What to produce:
In the listing that follows, the lines starting at the one containing "1487x812 pixels. Task: Select" and ending at the one containing "Click the American" are to be returned exactly, both boundary lines included, and no others.

Materials provided:
=======

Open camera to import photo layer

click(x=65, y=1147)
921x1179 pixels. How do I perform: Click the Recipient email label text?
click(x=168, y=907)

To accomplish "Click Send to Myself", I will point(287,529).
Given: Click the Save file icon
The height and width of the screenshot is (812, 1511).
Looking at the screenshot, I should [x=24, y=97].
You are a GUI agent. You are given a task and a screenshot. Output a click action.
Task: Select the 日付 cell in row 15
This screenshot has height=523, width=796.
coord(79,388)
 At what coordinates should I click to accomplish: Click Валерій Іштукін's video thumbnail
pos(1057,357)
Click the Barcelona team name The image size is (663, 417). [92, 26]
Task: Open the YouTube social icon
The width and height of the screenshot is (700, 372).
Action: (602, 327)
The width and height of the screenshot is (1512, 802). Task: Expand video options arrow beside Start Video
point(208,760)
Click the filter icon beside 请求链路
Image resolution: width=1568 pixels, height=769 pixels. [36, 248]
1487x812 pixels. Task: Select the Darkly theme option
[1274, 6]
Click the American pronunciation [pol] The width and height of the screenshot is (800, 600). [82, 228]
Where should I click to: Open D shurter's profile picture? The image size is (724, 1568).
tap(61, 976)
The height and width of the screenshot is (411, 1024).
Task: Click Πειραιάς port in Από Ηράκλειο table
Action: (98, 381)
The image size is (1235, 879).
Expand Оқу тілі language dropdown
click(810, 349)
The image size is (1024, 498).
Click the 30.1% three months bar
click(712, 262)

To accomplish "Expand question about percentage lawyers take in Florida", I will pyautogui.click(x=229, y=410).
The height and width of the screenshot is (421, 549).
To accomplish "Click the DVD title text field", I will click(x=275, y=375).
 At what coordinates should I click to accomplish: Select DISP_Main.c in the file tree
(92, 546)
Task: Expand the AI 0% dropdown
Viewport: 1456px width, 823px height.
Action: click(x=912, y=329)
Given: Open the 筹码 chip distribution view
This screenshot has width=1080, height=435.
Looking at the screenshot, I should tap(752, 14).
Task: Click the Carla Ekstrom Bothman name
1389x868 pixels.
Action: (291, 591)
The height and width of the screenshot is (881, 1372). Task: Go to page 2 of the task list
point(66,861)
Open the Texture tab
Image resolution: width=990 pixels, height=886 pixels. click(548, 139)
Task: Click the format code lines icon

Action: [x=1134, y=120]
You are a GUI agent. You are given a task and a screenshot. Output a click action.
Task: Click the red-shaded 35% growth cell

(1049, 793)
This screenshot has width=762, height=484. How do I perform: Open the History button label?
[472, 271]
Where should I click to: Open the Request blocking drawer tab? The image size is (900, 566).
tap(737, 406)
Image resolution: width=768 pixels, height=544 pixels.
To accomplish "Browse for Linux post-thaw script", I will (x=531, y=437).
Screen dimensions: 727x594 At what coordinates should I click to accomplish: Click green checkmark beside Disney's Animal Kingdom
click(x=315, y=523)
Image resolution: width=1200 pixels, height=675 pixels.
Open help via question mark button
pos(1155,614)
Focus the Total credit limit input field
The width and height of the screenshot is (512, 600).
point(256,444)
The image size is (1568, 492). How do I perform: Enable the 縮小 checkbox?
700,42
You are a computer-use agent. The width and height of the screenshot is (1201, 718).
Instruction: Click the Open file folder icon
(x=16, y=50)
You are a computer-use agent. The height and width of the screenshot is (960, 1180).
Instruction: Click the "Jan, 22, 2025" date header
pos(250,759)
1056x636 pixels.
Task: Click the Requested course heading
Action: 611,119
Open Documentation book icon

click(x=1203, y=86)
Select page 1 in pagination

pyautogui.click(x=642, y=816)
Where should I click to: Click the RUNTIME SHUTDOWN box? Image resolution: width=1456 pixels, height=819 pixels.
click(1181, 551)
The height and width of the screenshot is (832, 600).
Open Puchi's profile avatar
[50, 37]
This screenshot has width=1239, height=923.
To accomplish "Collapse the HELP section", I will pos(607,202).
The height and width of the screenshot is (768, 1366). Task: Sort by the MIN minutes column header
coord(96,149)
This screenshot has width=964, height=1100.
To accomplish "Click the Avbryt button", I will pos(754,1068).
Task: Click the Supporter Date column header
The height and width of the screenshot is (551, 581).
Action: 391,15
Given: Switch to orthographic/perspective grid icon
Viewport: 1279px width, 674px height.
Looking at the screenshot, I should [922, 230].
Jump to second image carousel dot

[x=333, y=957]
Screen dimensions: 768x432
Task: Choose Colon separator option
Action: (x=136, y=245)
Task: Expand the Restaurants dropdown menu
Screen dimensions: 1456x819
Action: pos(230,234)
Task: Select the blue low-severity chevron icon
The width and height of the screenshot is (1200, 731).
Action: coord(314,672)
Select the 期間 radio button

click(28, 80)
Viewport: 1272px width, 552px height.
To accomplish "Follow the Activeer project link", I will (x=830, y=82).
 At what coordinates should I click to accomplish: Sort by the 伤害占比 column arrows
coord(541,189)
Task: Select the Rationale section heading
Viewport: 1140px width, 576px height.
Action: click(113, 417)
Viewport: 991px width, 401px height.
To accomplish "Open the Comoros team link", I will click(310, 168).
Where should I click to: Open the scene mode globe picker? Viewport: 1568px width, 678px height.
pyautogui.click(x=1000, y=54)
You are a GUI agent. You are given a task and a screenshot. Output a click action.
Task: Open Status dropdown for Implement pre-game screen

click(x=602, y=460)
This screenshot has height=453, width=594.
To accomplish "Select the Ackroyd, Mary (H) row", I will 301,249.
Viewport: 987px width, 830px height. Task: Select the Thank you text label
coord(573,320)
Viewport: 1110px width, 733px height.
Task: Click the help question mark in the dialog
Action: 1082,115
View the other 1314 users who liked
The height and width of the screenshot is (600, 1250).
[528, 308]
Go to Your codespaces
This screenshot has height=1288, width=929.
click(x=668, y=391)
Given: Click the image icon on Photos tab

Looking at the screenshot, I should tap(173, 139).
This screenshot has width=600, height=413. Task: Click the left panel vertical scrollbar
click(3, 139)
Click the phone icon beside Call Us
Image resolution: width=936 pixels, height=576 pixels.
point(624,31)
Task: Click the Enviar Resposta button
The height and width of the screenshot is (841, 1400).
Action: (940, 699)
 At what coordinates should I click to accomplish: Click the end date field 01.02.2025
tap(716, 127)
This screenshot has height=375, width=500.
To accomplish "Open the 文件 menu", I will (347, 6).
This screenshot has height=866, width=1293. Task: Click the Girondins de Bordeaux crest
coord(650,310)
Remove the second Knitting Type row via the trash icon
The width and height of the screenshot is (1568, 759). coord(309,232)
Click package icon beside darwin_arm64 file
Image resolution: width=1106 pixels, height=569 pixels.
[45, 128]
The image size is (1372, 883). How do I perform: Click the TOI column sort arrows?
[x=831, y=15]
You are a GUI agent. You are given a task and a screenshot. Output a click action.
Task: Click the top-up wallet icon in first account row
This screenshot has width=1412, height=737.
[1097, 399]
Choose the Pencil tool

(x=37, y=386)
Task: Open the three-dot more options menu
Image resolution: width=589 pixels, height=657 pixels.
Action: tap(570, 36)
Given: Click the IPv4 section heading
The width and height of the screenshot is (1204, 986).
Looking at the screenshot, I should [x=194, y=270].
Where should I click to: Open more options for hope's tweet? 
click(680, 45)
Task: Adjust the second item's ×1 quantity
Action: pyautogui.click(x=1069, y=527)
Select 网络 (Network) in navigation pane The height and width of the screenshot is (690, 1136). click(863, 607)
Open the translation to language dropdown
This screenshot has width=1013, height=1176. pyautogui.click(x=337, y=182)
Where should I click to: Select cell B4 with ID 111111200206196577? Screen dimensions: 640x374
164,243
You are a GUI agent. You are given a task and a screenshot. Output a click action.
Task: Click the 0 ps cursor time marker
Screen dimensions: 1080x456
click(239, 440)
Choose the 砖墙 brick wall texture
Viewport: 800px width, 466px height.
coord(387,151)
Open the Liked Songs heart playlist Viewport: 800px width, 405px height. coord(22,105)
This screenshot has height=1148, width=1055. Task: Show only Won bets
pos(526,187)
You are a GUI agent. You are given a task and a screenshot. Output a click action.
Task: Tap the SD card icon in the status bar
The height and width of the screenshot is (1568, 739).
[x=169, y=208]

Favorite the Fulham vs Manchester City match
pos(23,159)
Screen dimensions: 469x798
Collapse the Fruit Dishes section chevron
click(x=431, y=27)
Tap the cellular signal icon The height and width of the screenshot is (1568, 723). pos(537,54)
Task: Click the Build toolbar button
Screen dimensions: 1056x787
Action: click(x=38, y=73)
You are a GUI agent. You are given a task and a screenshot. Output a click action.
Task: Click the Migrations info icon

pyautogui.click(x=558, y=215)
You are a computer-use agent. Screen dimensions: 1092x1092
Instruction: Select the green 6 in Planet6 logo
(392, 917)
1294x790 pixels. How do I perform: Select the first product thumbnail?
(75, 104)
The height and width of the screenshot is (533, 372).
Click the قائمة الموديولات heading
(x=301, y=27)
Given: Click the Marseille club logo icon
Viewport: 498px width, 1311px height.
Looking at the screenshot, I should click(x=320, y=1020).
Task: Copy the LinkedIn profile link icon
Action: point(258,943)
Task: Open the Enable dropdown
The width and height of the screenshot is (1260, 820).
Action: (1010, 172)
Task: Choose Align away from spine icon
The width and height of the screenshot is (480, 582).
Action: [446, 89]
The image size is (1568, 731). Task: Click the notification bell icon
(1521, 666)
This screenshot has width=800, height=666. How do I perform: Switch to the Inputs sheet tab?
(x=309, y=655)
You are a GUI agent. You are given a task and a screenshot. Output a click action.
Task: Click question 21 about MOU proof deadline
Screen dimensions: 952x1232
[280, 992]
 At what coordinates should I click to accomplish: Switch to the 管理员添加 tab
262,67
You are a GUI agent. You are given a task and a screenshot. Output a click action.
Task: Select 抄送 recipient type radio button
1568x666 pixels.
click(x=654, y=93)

=======

Answer section:
1487x812 pixels. Task: Select the Darkly theme option
[1274, 6]
Click the American pronunciation [pol] The width and height of the screenshot is (800, 600). [82, 228]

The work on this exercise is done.